**Aim of the task:**
From the line containing "FFF Newsletter abonnieren (31, 2095)" through the last line of the entries, output the text exactly. Pictures stay out.

Saved entries:
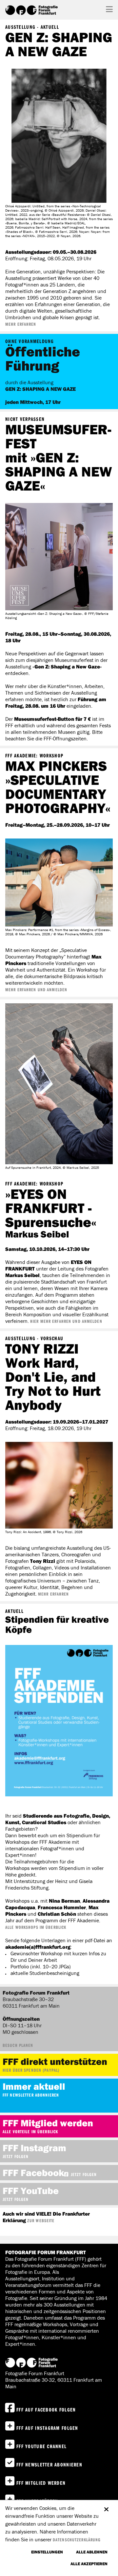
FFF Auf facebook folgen (46, 2409)
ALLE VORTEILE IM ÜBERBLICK (30, 2132)
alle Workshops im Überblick (35, 1927)
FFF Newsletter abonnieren (31, 2095)
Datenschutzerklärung (77, 2540)
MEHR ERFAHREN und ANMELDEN (36, 990)
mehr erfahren (20, 324)
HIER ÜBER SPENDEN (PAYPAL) (31, 2070)
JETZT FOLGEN (84, 2174)
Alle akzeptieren (89, 2563)
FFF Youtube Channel (41, 2446)
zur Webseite (40, 2220)
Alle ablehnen (92, 2551)
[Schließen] (106, 2506)
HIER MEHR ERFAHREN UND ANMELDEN (66, 1321)
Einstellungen (47, 2551)
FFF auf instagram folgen (47, 2428)
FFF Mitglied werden (41, 2483)
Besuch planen (18, 2045)
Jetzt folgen (16, 2156)
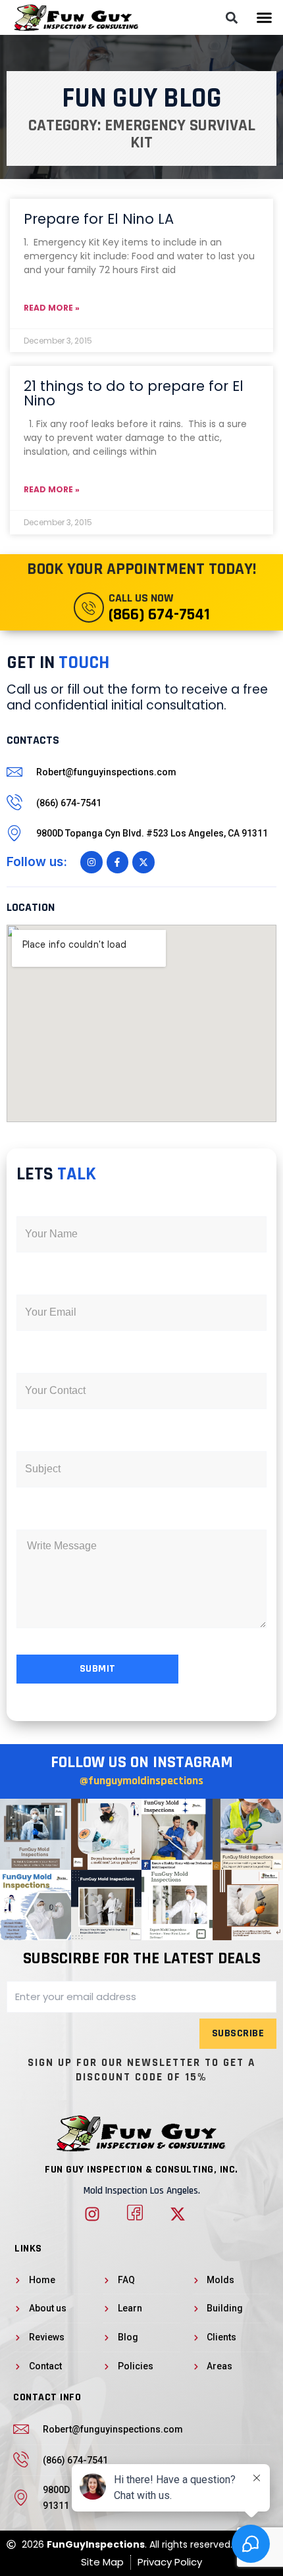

**Task solution:**
FFF Newsletter abonnieren (31, 2095)
Datenschutzerklärung (77, 2540)
MEHR ERFAHREN und ANMELDEN (36, 990)
mehr erfahren (20, 324)
HIER ÜBER SPENDEN (PAYPAL) (31, 2070)
JETZT FOLGEN (84, 2174)
Alle akzeptieren (89, 2563)
FFF Youtube Channel (41, 2446)
zur Webseite (40, 2220)
Alle ablehnen (92, 2551)
[Schließen] (106, 2506)
HIER MEHR ERFAHREN UND ANMELDEN (66, 1321)
Einstellungen (47, 2551)
FFF auf instagram folgen (47, 2428)
FFF Mitglied werden (41, 2483)
Besuch planen (18, 2045)
Jetzt folgen (16, 2156)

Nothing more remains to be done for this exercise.